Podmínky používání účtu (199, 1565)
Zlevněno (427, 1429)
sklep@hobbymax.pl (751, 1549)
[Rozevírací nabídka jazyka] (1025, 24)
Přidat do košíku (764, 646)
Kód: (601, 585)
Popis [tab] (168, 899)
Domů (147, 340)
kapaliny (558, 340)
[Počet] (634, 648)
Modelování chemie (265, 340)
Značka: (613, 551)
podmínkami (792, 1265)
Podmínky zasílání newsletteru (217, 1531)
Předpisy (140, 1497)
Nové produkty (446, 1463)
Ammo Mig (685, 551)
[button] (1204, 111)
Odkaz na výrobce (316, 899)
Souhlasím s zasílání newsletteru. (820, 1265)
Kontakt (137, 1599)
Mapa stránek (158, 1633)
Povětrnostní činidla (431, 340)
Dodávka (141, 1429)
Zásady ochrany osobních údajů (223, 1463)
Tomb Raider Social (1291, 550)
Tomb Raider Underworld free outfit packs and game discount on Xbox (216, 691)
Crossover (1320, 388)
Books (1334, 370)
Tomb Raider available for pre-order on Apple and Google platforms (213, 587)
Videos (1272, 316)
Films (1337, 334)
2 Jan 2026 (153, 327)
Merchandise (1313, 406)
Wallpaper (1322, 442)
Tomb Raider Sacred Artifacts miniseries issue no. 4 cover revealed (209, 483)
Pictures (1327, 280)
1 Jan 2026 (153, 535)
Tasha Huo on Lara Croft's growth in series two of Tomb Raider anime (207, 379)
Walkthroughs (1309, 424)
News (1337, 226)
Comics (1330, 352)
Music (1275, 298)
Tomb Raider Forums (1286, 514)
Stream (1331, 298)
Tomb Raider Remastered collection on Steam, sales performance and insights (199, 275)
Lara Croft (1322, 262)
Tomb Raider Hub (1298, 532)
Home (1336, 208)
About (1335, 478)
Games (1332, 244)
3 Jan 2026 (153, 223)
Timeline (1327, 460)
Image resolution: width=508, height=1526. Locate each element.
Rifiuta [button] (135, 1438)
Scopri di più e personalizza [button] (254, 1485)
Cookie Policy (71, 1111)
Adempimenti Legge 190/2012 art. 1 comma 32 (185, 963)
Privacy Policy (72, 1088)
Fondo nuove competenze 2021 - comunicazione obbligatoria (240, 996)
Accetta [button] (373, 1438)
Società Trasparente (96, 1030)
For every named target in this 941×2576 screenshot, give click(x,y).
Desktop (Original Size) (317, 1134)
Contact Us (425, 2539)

□ □ □

Instruction: Output the entries from the line containing "Walkthroughs (1309, 424)" through the line containing "Lara Croft (1322, 262)", both included, as a Markdown table with columns Row and Entry, one row per line, numbering rows from 1 and leaving out blank lines.

Result of the task:
| Row | Entry |
|---|---|
| 1 | Walkthroughs (1309, 424) |
| 2 | News (1337, 226) |
| 3 | Comics (1330, 352) |
| 4 | Music (1275, 298) |
| 5 | Tomb Raider Forums (1286, 514) |
| 6 | Stream (1331, 298) |
| 7 | Tomb Raider Remastered collection on Steam, sales performance and insights (199, 275) |
| 8 | Lara Croft (1322, 262) |